What do I mean by "certain companies"? I am actually referring to companies (public or privately owned, small or large) which make a distinction between the shareholder and the directors / top management and appoint different individuals for each of the key positions namely the CEO / managing director, executive directors, non-executive directors and the chairman. In such companies, the NED can be a regulatory requirement and with time this requirement could (I would like to think) be widened to include other types of companies.

In addition, I also believe that there should be an official and vetted list of eligible NEDs who pass a fit-and-proper test. Such NEDs could be persons coming from the world of banking, law, accountancy, consultancy, ex-CEOs and ex-chairmen. My point is that the composition and membership of the board of directors for "certain companies" should be subject to MFSA scrutiny and prior approval.

To which type of companies this should be applied, I will consider in another article. At this stage, however, I am just trying to promote the idea in principle and provoke a healthy discussion. In fact, and linked to this topic, the time has perhaps also come for us to separate the Registry of Companies from the MFSA and for Corporate Malta to actually have a stand -alone Companies House (but again I can only explore this idea in a future article).

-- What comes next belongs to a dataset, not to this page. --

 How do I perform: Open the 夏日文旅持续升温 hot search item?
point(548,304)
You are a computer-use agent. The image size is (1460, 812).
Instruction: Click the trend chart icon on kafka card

The suggestion that the NED becomes a regulatory requirement is not being made to choke business with more bureaucracy and compliance issues, or to saddle companies with extra expenses, but to professionalise the role of the NED for the benefit of all stakeholders involved and business in general. I think a shareholder would be better served if he knew that the chairman, the executive directors and top management were under the scrutiny of an independent and competent NED who had the obligation, resources and competence to test the robustness and appropriateness of key business decisions.

Allow me to give an example: Sir Stelios, founder and largest shareholder (owning 38 per cent shares) of EasyJet (low cost airline) strongly disagrees with outgoing chief executive Andy Harrison's decision to go-ahead with the CAPEX of new aircraft (circa 100). He argues that now is not the time to invest in new (expensive) aircraft but to control costs and improve profitability. EasyJet, apparently, only made £1 profit per passenger last year and CAPEX in new Airbus jets will only mean that the company will struggle to pay out dividends for the years to come and certainty be unable to make the £4 profit per passenger which Stellios argues is possible.

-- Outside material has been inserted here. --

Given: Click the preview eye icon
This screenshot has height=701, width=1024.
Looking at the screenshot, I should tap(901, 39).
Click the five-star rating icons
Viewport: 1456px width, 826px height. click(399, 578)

Without delving into the intricacies of who is right, I think that we can all relate to this sort of tension between the executive directors, the chairman, top management and the shareholder(s). You don't have to be a multi-million plc to relate to, or empathise with, these tensions and this is why I think a NED armed with enough information and resources to keep all concerned on their toes is healthy in the modern day business. The NED would in this example, force top management to take note of the largest shareholder's reasoned arguments and test the robustness of management's CAPEX decisions and share the findings with fellow directors in the boardroom.

Non-executive directors can be extremely useful to any type of company- public, private, SME, start-up, corporate or family business. They also have an important role to play in the boardroom. It could be a family business that needs to ensure that management (non-family members) are serving the interests of the shareholders (family members).

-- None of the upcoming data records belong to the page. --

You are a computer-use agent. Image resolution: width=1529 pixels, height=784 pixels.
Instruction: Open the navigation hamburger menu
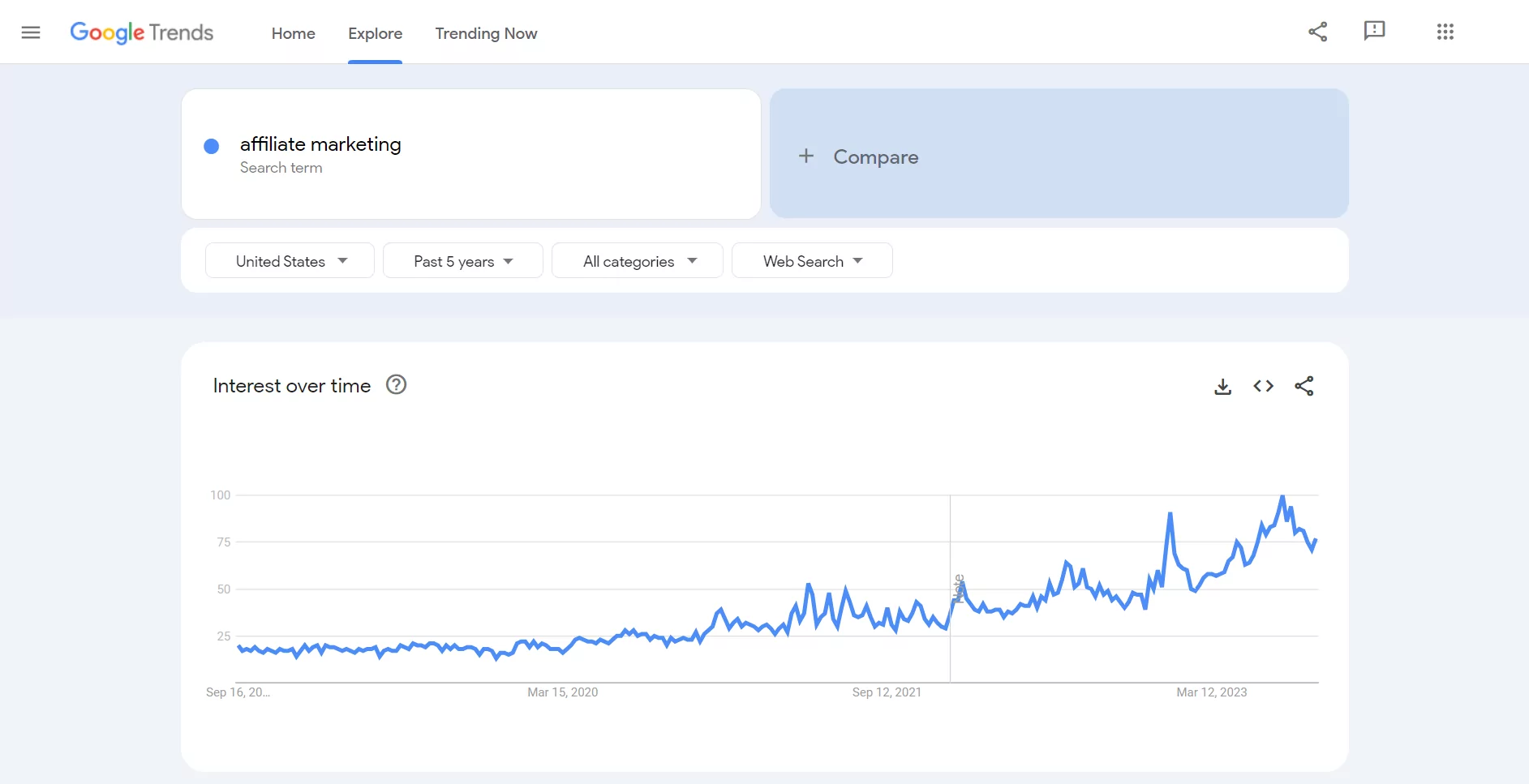pyautogui.click(x=31, y=32)
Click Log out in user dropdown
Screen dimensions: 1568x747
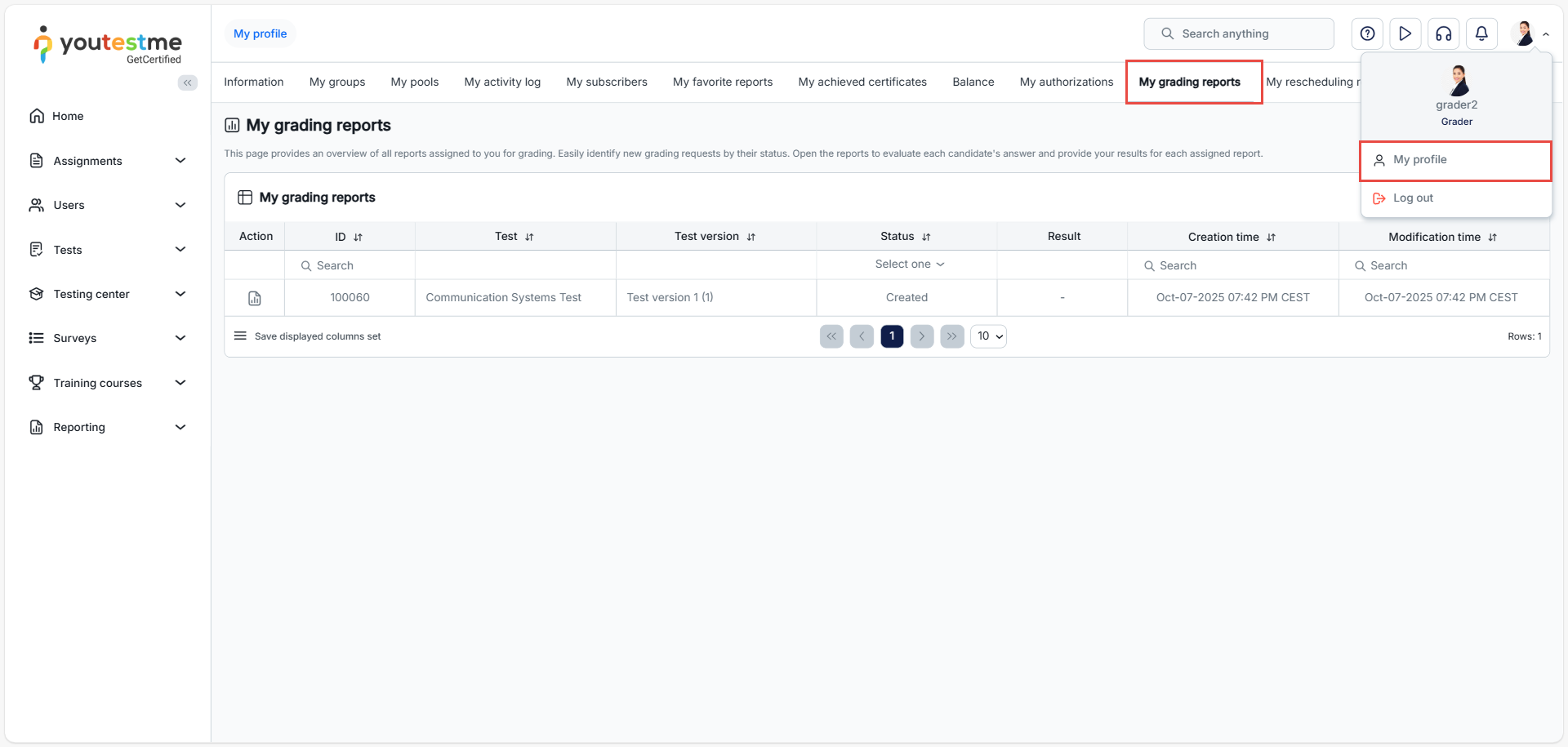tap(1413, 198)
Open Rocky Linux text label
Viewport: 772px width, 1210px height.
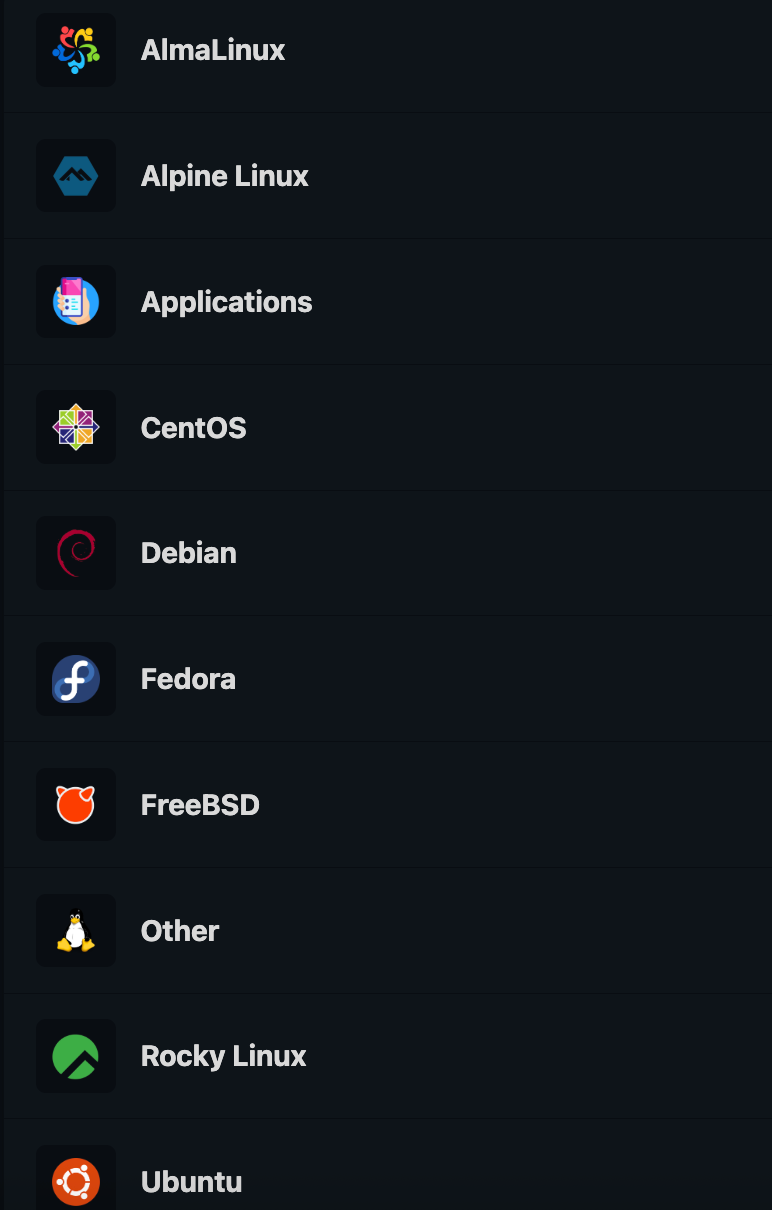pyautogui.click(x=224, y=1056)
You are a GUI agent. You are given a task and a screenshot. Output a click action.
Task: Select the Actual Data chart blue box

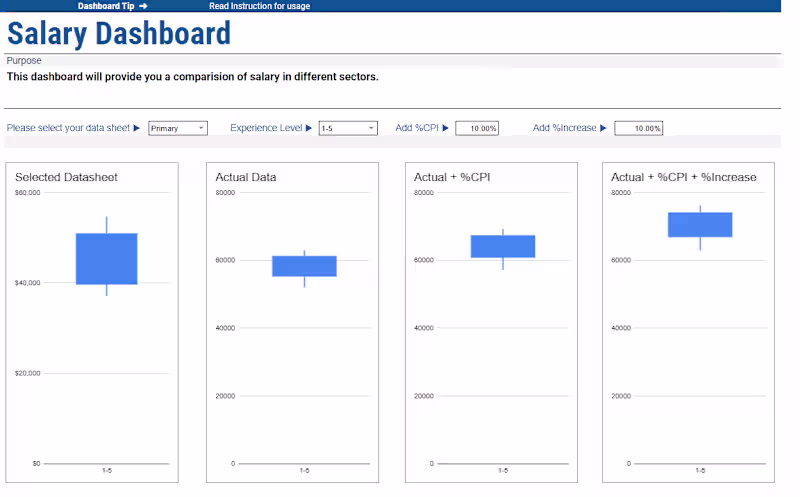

Alternatively, a family business that needs a fresh "outside" perspective to its business decisions having for decades relied on the leadership of soon-to-retire family members. Alternatively, it could be a plc which is willing to provide the necessary resources and financial backing to a NED to scrutinise top management decisions for the benefit of its shareholders. The benefits of having a NED are many and specific to the individual circumstance of each and every business. The first step, however, should be to make the necessary legal changes so as to have in place professional, experienced and qualified NEDs who can contribute to the overall good health of Business Malta.

Mr Fenech is managing director of Fenci Consulting Ltd.